**Text passage:**
** BEGIN **
Trade Winds To Success receives funding from the Government of Alberta.
Job success smells like a new car
Kathy and her husband both survived on income support for 3 years before finally finding career success with the help of Alberta Job Corp. Every day the threat of eviction hung over their heads while she struggled to maintain employment.
After visiting an Alberta Supports Centre in Cold Lake, she was referred to Alberta Job Corps in Lac La Biche. That's when things began to improve.
Alberta Job Corp provides work experience to under-employed Albertans and teaches employee skills while paying a minimum wage. Positions are full-time and include a workplace environment with standard employee expectations.
Kathy became the team lead working in the kitchen and learned to bring a professional attitude to work, along with new career skills and valuable experience.
"I can pay my own bills now," she says. "I even bought a new car."
After moving to Canada, Joel secures the job he wants within a month of using career services
Joel had the education and the experience when he arrived in Canada and his plan was to find a job that matched his skill set as a business professional. But he had no Canadian experience to highlight on his job applications.
"I sent out many resumes and heard nothing back," Joel says.
He found himself applying to entry-level customer service positions as a plan B. He also went looking for employment support and enrolled in the BGS Job Connect program. They helped Joel with resume and cover letter development, work search strategies and interview skills. Within 3 weeks Joel had 2 interviews and 2 offers, both for jobs as a business professional.
** END **
**Exercise set:**
a – Repeat word for word the stretch of the job success stories from "Trade Winds To" through "and valuable experience.".
b – Translate this sentence from the job success stories into Spanish: "Positions are full-time and include a workplace environment with standard employee expectations."

Item coordinate data
** BEGIN **
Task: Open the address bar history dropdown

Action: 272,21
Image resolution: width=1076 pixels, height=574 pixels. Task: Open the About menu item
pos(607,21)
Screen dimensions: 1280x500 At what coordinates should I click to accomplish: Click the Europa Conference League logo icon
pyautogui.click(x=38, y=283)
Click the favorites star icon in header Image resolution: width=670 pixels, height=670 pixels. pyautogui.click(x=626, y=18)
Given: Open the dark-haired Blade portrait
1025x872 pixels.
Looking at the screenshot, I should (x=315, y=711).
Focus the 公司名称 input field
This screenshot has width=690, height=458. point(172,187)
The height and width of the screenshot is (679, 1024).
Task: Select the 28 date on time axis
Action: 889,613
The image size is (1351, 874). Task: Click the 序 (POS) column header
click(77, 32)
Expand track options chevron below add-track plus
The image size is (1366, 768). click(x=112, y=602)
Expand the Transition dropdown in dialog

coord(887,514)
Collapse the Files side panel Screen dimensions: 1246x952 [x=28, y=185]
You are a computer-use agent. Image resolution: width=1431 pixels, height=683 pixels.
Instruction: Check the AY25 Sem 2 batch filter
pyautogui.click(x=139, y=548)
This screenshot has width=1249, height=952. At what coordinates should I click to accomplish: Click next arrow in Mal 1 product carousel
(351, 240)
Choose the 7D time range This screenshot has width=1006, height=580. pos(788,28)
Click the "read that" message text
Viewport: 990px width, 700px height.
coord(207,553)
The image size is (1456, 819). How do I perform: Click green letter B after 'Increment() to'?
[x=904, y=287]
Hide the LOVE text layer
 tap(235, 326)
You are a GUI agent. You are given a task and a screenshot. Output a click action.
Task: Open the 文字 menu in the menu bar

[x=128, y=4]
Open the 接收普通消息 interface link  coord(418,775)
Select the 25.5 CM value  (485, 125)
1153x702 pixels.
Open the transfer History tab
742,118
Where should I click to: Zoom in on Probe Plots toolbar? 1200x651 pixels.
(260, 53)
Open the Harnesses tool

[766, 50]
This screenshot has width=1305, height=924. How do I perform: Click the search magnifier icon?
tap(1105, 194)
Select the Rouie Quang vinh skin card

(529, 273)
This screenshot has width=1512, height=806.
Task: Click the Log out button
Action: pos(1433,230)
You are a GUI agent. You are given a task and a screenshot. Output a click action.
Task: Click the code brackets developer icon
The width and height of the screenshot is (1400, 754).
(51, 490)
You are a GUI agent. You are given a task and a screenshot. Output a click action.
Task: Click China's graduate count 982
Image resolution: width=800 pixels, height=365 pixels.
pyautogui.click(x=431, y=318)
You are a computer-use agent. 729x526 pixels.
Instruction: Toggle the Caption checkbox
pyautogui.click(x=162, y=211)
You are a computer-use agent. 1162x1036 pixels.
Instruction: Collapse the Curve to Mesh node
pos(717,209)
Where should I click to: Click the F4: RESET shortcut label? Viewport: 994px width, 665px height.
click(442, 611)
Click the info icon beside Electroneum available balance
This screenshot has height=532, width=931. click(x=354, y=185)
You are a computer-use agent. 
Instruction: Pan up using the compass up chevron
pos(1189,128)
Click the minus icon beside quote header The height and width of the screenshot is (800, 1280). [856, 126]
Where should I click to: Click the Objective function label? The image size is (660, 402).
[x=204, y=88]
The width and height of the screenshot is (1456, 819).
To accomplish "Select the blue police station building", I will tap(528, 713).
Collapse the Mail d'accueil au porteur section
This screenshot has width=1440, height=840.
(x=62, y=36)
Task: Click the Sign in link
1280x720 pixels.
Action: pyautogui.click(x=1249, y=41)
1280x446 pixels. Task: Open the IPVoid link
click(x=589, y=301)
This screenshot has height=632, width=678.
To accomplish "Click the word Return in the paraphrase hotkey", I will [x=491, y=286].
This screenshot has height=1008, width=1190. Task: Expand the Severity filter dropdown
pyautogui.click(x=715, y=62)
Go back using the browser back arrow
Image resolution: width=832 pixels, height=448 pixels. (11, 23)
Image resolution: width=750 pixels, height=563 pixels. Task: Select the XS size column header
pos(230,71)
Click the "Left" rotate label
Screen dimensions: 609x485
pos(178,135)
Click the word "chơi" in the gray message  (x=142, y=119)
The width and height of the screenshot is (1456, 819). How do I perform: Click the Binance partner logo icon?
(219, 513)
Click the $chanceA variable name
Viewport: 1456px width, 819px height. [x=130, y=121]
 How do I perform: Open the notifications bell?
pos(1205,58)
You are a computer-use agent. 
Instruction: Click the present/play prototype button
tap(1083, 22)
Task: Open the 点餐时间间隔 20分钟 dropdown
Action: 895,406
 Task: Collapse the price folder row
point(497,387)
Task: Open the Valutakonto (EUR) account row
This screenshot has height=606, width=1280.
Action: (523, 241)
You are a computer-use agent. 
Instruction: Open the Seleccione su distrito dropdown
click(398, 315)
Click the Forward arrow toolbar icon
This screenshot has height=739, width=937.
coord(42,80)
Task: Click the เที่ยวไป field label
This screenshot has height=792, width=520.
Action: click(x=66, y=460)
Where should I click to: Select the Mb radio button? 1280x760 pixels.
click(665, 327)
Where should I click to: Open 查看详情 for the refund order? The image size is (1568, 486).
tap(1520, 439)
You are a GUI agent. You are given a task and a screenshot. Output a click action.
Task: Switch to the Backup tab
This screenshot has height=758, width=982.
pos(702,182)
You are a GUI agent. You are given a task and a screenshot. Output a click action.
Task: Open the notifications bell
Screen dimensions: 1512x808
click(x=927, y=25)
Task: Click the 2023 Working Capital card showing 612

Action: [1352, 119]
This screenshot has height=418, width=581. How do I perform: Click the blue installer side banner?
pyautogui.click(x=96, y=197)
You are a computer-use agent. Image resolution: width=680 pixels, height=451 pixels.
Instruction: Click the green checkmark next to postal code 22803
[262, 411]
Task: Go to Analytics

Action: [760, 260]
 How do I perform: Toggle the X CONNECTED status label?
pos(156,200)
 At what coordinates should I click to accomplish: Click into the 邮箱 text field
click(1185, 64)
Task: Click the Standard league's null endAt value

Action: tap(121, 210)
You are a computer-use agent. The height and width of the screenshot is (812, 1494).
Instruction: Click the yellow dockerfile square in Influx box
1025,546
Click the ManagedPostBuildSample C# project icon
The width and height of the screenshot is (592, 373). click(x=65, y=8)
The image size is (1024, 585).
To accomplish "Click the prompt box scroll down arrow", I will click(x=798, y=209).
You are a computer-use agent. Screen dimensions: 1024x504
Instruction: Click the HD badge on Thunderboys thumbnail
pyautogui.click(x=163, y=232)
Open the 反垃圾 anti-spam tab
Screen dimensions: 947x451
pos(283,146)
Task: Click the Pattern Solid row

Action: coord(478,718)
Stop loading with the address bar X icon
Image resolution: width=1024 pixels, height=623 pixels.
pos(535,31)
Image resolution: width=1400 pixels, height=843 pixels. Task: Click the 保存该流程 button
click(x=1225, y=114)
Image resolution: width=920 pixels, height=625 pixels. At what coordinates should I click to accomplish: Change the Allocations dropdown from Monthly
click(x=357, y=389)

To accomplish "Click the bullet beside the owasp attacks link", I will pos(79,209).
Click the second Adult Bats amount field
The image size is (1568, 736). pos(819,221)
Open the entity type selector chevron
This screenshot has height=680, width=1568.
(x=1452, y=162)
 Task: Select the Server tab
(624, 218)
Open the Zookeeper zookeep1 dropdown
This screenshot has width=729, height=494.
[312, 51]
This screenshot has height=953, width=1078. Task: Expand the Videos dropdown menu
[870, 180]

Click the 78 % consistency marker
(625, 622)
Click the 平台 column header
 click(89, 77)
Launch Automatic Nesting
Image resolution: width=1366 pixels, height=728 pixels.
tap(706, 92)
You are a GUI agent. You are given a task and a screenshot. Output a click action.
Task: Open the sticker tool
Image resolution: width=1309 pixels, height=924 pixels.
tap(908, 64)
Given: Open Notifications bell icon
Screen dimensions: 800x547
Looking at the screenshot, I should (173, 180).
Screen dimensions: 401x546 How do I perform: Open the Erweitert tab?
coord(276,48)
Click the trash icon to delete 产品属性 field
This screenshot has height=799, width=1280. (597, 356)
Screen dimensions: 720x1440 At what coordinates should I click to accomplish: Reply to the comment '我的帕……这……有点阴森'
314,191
** END **
**Answer list:**
a –
Trade Winds To Success receives funding from the Government of Alberta.
Job success smells like a new car
Kathy and her husband both survived on income support for 3 years before finally finding career success with the help of Alberta Job Corp. Every day the threat of eviction hung over their heads while she struggled to maintain employment.
After visiting an Alberta Supports Centre in Cold Lake, she was referred to Alberta Job Corps in Lac La Biche. That's when things began to improve.
Alberta Job Corp provides work experience to under-employed Albertans and teaches employee skills while paying a minimum wage. Positions are full-time and include a workplace environment with standard employee expectations.
Kathy became the team lead working in the kitchen and learned to bring a professional attitude to work, along with new career skills and valuable experience.

b – Los puestos son de tiempo completo e incluyen un entorno laboral con las expectativas habituales para los empleados.